Pulmuone and Monterey Gourmet Foods Announce Successful Completion of Tender Offer
In accordance with the previously announced merger agreement, Purchaser will exercise the "top-up" option to increase its share ownership percentage of MGF through the purchase of newly-issued shares of MGF.
14 Dec 2009 --- Pulmuone U.S.A., Inc. and Monterey Gourmet Foods, Inc. announced the successful completion of the tender offer by Pulmuone Cornerstone Corporation ("Purchaser"), a wholly owned subsidiary of Pulmuone, for all of the outstanding shares of common stock of MGF. Pulmuone is a U.S. subsidiary of Pulmuone Holdings Co., Ltd, a market leader in the fresh/health foods category in Korea with annual sales of approximately $1 billion.
The depositary for the tender offer has advised Purchaser and MGF that a total of approximately 14,461,736 shares (including 200,934 shares subject to guaranteed delivery procedures), representing approximately 86.1% of the outstanding shares of common stock of MGF, were validly tendered and not withdrawn as of the expiration date. All shares validly tendered in the offer and not properly withdrawn have been accepted for payment, and Purchaser will pay for all such shares promptly.
In accordance with the previously announced merger agreement, Purchaser will exercise the "top-up" option to increase its share ownership percentage of MGF through the purchase of newly-issued shares of MGF common stock at the same $2.70 per share paid in the tender offer in order to allow Pulmuone to effect a short-form merger under Delaware law.

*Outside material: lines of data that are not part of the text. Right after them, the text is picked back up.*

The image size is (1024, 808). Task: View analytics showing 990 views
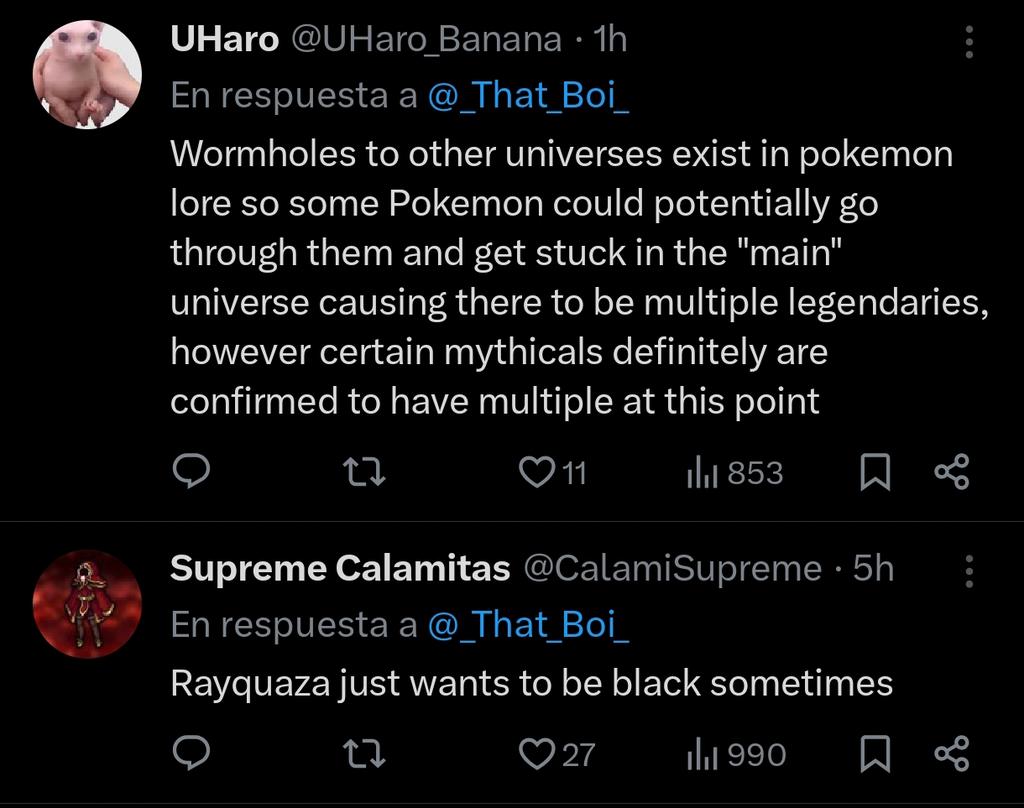[737, 754]
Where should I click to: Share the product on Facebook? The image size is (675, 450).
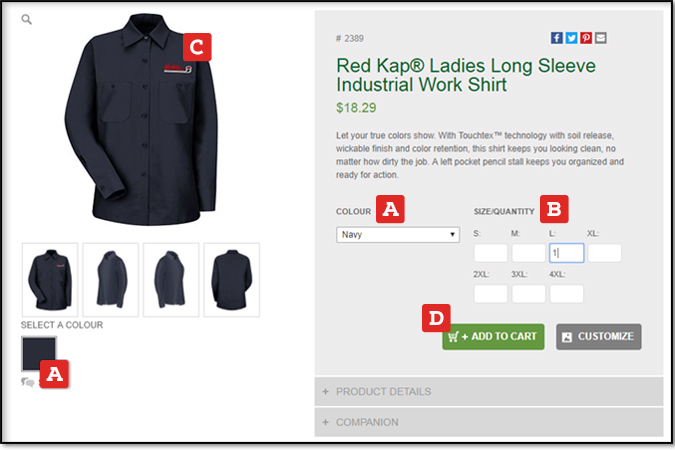pyautogui.click(x=557, y=38)
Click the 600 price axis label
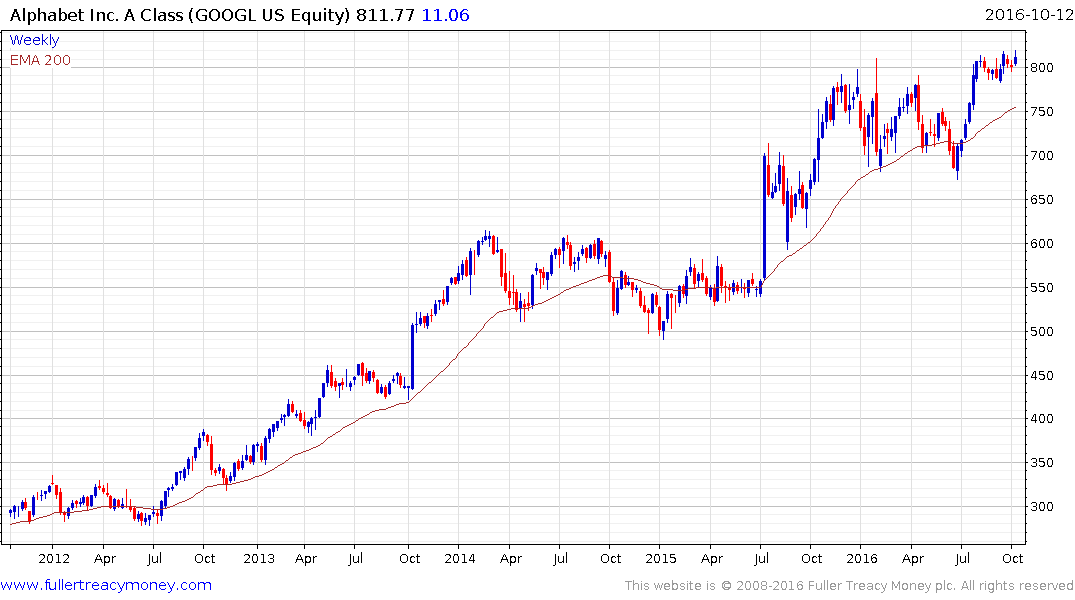 [1041, 243]
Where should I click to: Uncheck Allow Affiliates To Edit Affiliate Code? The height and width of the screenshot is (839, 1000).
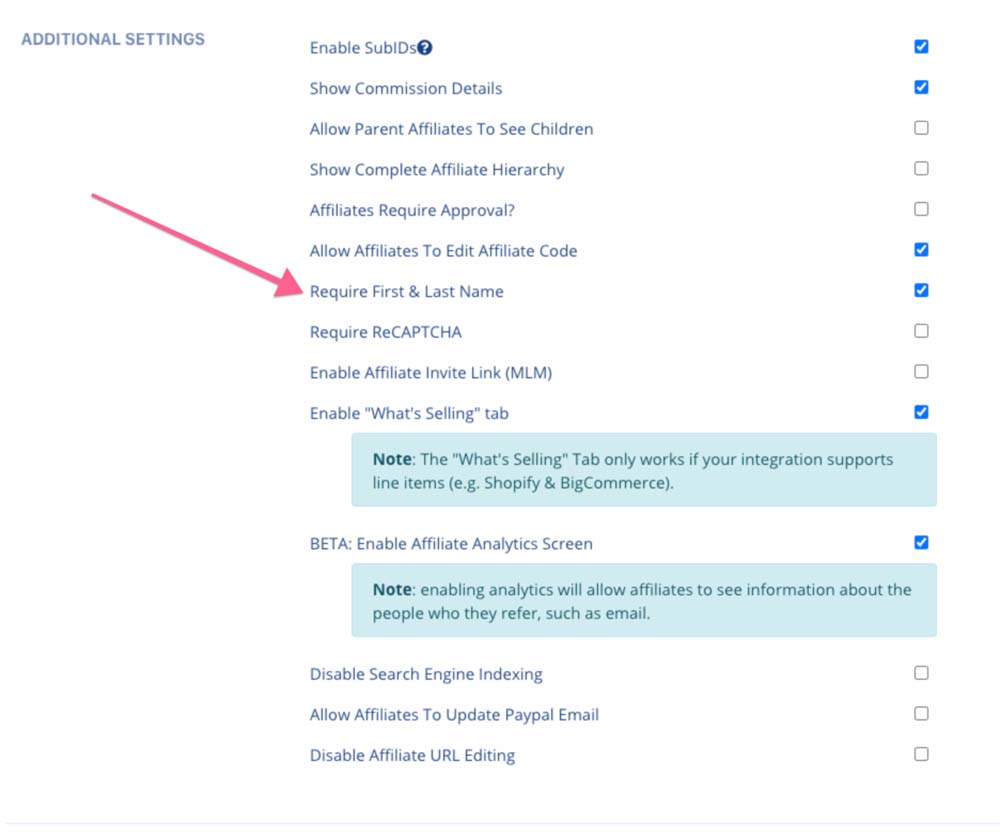(x=921, y=249)
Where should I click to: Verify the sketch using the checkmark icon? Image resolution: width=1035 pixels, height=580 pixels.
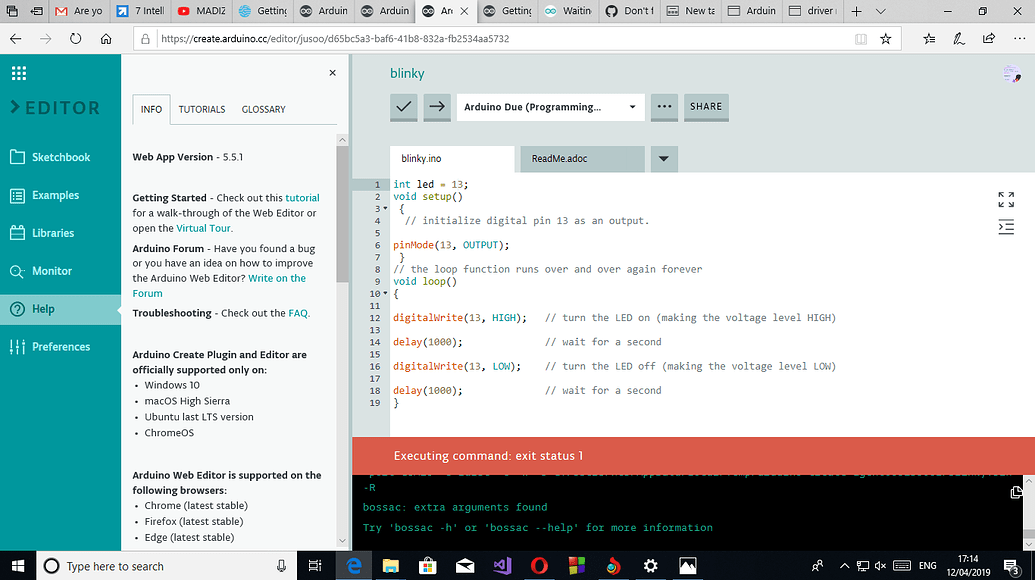point(403,107)
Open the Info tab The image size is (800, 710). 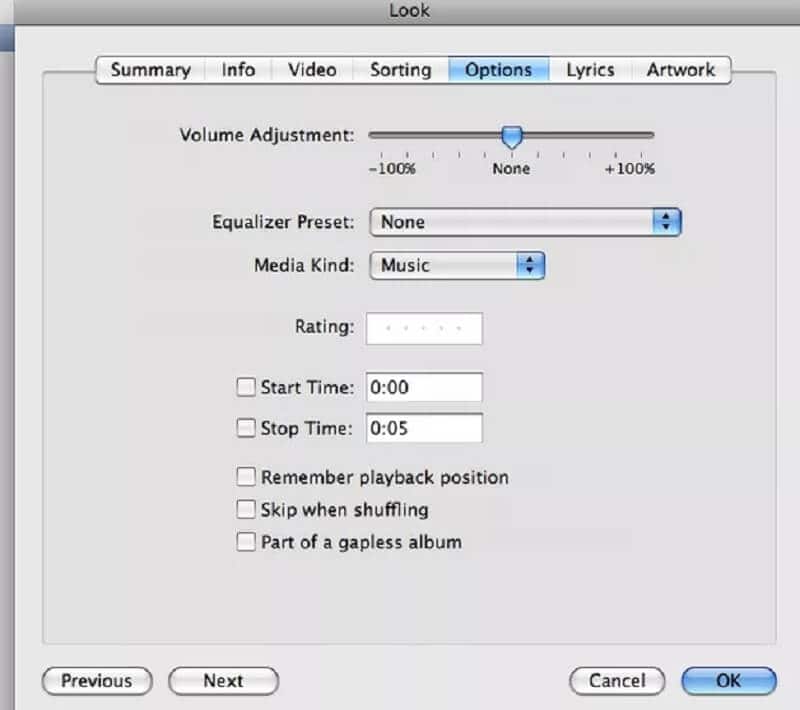point(238,70)
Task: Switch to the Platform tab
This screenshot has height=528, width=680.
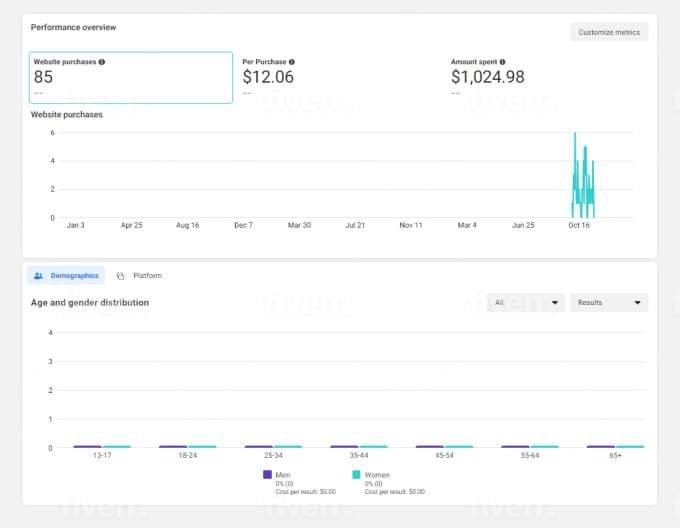Action: [x=146, y=276]
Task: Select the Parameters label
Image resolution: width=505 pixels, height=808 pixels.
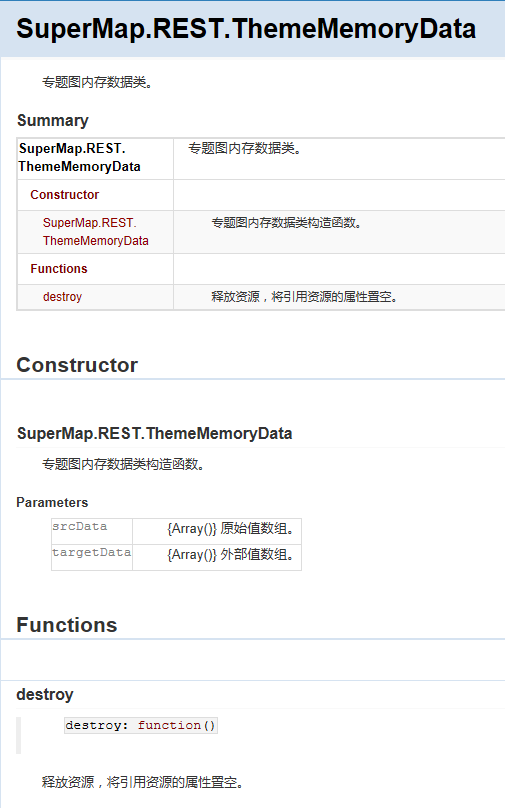Action: click(52, 502)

Pulmuone intends to effect a short-form merger under Delaware law, in which MGF will become a wholly owned subsidiary of Pulmuone. As a result of the merger, any shares of MGF common stock (other than shares held in the treasury of MGF or by Pulmuone, Purchaser or any of their subsidiaries, and shares of MGF common stock held by stockholders who properly demand appraisal rights) will be cancelled and the holders will receive the same $2.70 per share price that was paid in the tender offer, net to the holder in cash, without interest and less any required withholding taxes. Following the merger, MGF common stock will cease to be traded on the NASDAQ Global Market.